Start With A Photograph Caption

That's it ... take a favourite photo and write a caption for it.


  

CAPTION: Me dressed as a fantasy native on summer holidays at Matauri Bay, Northland, NZ c1966. Note the alarming beast emerging from the sea onto the rock behind me.

... THEN EXPAND THE STORY

Brave and kind neighbours took my sister and me on a summer camping holiday one year, probably about 1966.

I recall five children and two adults being packed into their fabulous Morris Minor van but looking now at a photo of the van I can't imagine this to be possible.

We went for three weeks. We took tents and food and bedding and clothes. We must have towed a trailer.

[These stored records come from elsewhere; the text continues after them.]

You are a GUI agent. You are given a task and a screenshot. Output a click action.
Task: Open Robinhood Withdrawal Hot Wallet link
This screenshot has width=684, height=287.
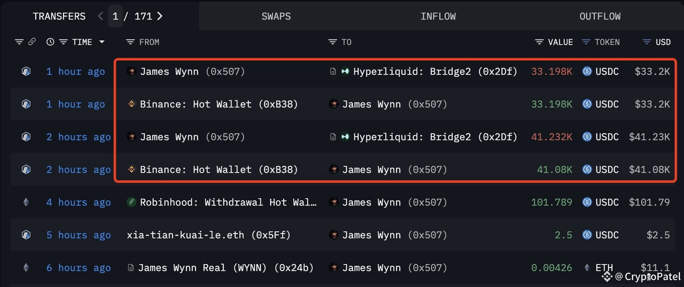228,202
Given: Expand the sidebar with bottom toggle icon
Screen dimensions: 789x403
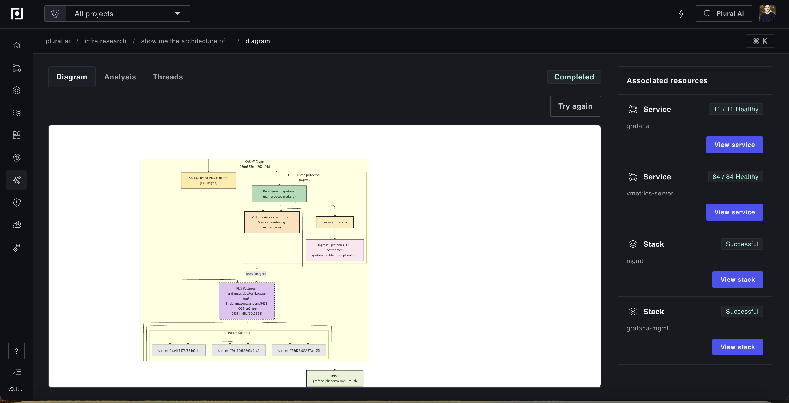Looking at the screenshot, I should tap(17, 372).
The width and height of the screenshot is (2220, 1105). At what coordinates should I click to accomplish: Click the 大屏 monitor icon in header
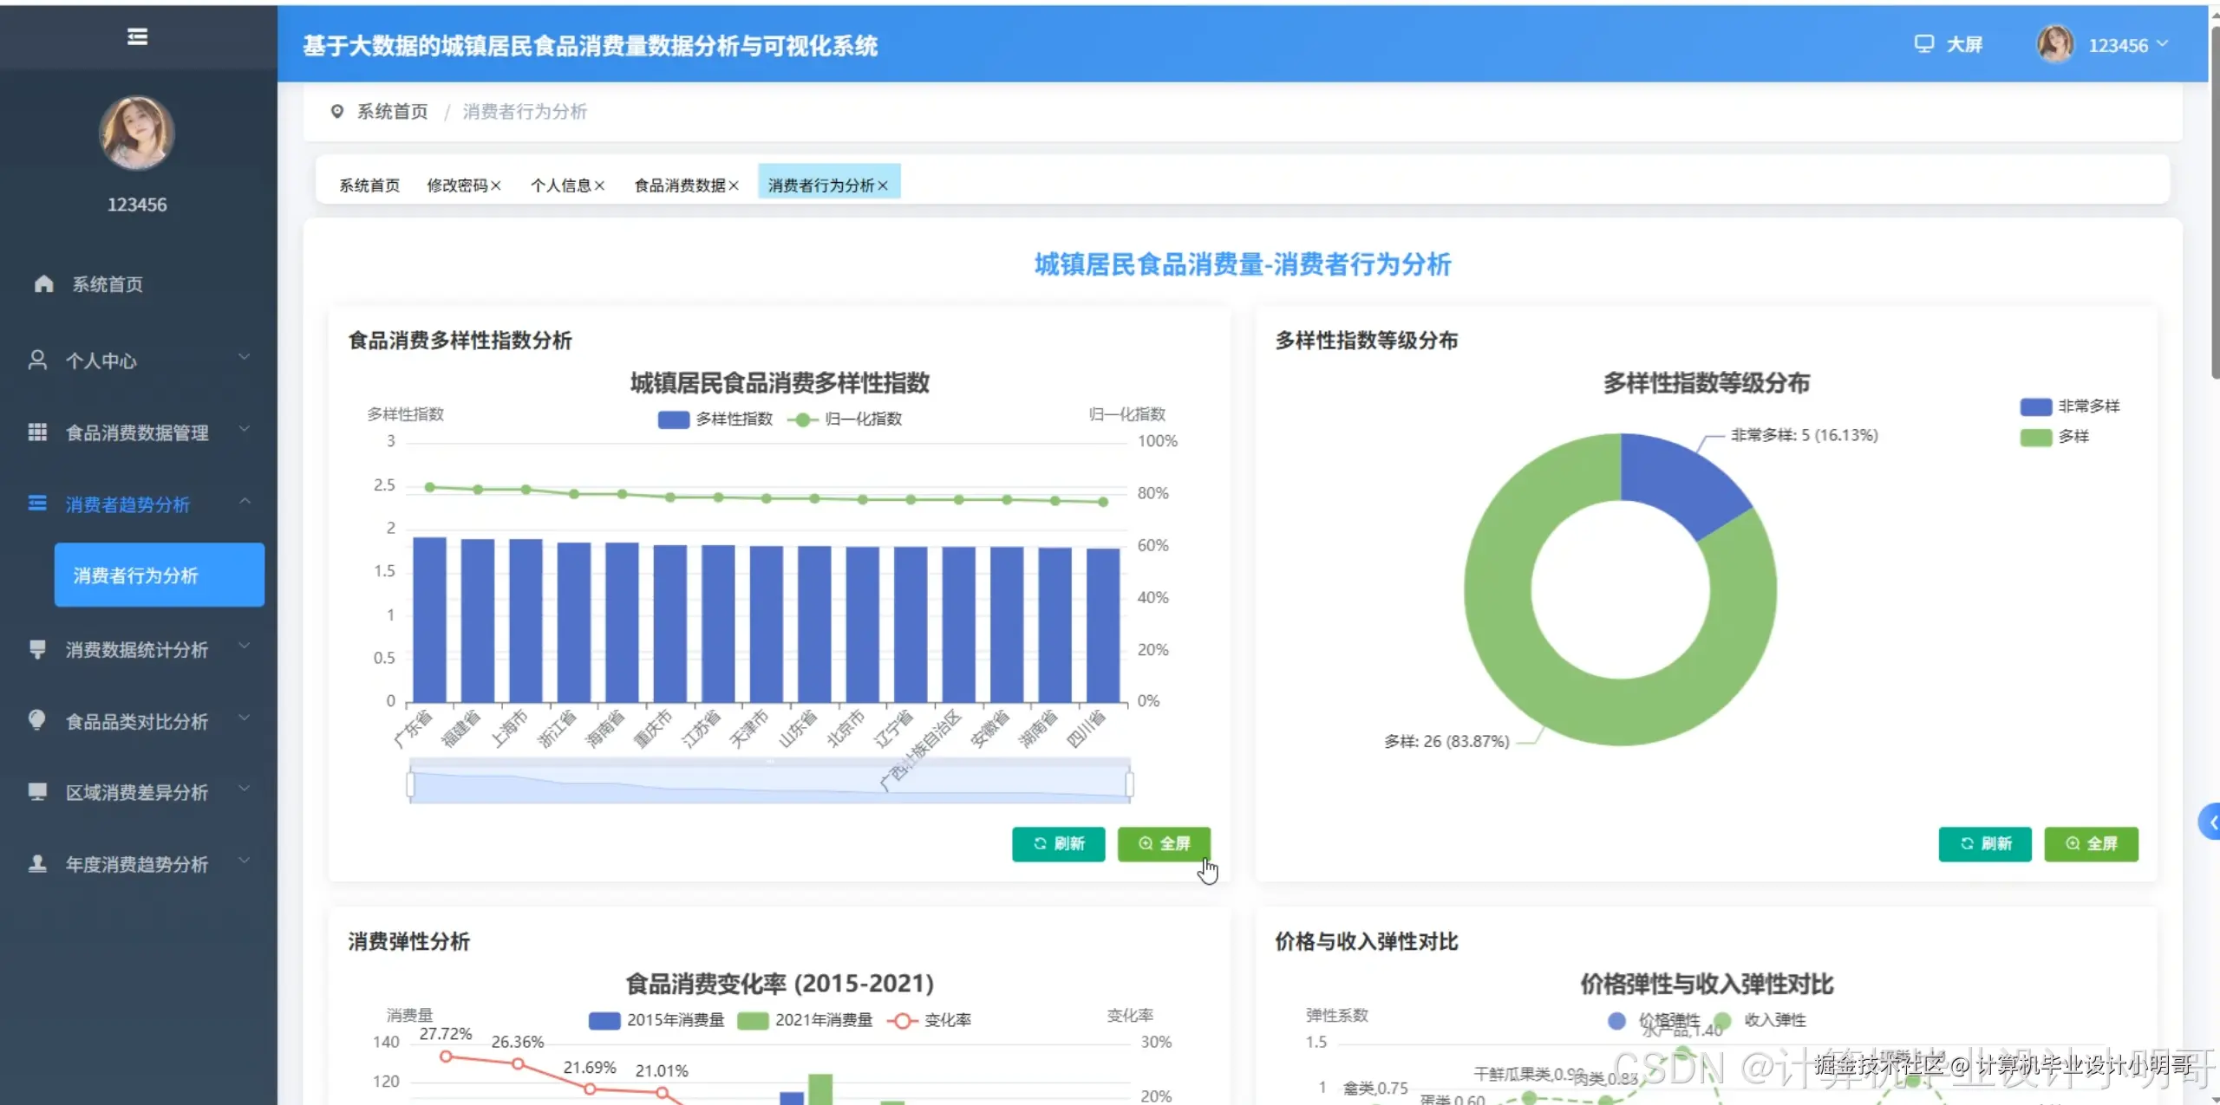pyautogui.click(x=1923, y=44)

The Mighty Morris carried five children, two adults and a labrador-cross to their northland holiday destination.
   The Mighty Morris carried five children, two adults and a labrador-cross to their northland holiday destination.

About 10 miles from home I started to get homesick and I could have saved a lot of misery if I'd just blurted out my need for my mother right then. But I kept quiet and decided I'd probably be able to walk home once we reached our destination (at least a five-hour drive in those days).

I remember little about that holiday beyond an intense need for my mother, eating a healthy amount of freshly speared fish, and the horror of a toilet tent with long-drop.

There was, however, a highlight beyond the initial joy five children felt when they realised there were no showering facilities at the camping ground. One morning my oldest sister and her husband drove into camp. Again my memory is vague here because the date suggests they possibly weren't yet married and I promise you, free love had yet to enter my mother's vocabulary. I struggle to imagine her allowing my sister to "go off" with her boyfriend on a holiday, unchaperoned.

To celebrate their arrival we walked over a hill to a little bay and my brother-in-law, in an effort to get my mind off begging them to take me with them for the remainder of their holiday, suggested I might like to dress up as anything I wanted, so long as the costume called for only flax, shells and a pair of sunglasses.


  

So here I am pictured, Erin, Fantasy South Sea Island Girl, homesick, hating the toilet tent, and never to go camping again.